(Stored data entries)
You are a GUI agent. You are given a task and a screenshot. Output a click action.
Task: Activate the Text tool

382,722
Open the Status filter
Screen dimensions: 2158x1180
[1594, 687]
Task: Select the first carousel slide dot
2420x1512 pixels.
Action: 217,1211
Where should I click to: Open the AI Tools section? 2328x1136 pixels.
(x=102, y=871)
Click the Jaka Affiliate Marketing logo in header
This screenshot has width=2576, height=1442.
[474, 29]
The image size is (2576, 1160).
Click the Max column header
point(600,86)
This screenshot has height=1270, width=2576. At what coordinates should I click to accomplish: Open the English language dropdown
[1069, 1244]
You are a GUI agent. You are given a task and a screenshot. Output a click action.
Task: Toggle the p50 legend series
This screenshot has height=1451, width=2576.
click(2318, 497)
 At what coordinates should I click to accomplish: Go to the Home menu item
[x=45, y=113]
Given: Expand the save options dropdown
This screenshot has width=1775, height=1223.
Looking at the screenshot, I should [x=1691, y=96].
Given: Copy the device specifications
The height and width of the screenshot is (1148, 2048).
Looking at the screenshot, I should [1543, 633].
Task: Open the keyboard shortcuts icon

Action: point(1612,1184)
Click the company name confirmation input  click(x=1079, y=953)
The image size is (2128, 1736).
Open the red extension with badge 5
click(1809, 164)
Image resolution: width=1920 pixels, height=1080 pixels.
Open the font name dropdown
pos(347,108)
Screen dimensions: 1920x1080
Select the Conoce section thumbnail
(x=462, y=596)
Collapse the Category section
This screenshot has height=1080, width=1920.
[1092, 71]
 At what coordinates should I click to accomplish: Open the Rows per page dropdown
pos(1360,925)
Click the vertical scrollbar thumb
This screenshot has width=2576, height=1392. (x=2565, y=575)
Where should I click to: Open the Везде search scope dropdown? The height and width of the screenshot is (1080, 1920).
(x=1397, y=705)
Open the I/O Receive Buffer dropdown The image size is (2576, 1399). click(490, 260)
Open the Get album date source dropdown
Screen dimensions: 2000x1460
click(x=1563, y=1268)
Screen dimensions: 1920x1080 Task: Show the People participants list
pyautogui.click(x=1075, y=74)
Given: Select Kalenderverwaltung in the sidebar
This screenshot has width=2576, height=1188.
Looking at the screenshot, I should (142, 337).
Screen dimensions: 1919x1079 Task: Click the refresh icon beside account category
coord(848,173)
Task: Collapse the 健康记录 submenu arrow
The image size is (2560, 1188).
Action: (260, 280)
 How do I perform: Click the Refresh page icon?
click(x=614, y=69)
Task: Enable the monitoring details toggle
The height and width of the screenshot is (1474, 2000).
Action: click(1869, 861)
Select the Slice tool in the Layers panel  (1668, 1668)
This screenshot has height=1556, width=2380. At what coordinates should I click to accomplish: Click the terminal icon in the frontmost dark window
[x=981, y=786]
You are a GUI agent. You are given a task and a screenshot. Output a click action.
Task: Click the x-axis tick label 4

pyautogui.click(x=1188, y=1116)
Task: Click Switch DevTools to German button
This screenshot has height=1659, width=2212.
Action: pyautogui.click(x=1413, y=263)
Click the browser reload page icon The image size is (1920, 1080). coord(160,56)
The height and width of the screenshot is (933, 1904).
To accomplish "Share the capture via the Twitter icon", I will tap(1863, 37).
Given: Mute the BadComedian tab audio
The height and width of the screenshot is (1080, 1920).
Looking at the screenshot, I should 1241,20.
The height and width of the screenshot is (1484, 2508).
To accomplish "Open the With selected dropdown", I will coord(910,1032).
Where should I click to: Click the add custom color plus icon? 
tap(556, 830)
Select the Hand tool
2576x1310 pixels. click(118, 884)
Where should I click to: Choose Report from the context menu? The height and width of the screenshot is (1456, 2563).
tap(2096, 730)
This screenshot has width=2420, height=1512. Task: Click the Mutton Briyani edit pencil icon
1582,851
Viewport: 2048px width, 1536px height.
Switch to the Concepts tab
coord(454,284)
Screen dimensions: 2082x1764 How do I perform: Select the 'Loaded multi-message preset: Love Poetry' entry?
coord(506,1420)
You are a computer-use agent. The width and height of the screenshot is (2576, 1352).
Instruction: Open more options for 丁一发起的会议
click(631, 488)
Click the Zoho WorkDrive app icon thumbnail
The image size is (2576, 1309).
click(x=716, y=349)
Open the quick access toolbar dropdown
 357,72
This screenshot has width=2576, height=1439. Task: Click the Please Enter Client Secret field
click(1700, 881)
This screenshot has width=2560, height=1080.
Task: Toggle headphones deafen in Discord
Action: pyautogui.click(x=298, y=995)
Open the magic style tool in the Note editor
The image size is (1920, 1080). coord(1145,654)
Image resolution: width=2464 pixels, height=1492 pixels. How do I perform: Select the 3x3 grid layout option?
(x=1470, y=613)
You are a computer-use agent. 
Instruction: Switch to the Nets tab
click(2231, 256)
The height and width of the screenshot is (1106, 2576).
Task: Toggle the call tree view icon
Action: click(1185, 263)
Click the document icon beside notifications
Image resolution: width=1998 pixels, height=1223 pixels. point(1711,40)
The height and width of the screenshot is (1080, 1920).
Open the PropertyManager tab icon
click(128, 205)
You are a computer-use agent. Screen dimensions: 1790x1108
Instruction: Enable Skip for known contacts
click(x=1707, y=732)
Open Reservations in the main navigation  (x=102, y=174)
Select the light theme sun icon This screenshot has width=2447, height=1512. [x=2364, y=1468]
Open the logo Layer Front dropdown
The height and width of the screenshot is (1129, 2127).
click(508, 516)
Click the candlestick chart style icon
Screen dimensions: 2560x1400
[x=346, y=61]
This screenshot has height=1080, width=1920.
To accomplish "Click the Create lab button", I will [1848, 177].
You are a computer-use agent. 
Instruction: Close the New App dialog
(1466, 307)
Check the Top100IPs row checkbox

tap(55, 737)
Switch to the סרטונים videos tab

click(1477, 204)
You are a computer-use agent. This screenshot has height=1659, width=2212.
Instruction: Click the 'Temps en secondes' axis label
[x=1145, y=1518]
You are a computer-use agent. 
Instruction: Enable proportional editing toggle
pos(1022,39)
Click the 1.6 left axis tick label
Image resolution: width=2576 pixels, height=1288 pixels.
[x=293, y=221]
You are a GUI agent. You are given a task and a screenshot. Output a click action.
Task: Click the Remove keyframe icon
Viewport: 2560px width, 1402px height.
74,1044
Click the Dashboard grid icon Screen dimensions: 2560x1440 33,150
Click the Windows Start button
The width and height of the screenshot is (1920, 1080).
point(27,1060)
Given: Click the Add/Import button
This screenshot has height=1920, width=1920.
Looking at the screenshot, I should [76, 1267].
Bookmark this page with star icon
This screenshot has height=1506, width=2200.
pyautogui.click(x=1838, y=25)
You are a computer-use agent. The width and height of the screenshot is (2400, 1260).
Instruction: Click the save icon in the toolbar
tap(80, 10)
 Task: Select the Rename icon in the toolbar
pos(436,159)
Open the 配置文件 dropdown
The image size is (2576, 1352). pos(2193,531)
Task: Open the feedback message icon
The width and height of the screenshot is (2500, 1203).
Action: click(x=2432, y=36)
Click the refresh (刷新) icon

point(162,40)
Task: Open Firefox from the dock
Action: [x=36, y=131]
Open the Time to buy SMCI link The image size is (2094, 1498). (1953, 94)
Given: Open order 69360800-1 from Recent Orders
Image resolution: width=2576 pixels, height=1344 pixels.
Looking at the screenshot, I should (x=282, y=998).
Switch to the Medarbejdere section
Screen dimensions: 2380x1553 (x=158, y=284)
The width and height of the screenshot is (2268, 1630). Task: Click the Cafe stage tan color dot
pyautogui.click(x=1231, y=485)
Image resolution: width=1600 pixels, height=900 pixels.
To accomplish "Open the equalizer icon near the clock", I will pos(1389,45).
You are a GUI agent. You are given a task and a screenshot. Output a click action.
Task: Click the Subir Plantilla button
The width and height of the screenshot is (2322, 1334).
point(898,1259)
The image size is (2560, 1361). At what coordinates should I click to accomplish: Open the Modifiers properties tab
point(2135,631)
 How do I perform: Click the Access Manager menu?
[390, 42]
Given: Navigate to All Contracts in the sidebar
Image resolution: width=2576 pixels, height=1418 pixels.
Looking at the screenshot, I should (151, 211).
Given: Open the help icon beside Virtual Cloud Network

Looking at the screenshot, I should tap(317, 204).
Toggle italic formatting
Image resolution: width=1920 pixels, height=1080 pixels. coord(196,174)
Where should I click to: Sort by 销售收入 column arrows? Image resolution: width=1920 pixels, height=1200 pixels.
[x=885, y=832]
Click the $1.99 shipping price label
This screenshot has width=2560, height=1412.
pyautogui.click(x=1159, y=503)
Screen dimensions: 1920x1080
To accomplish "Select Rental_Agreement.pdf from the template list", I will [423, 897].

## [Exercise brief]
Looking back over the data above, restate word for word the lines that begin at the line with "Open the 配置文件 dropdown" and end at the line with "Given: Open order", inclusive.

## [Task solution]
Open the 配置文件 dropdown
The image size is (2576, 1352). pos(2193,531)
Task: Open the feedback message icon
The width and height of the screenshot is (2500, 1203).
Action: click(x=2432, y=36)
Click the refresh (刷新) icon

point(162,40)
Task: Open Firefox from the dock
Action: [x=36, y=131]
Open the Time to buy SMCI link The image size is (2094, 1498). (1953, 94)
Given: Open order 69360800-1 from Recent Orders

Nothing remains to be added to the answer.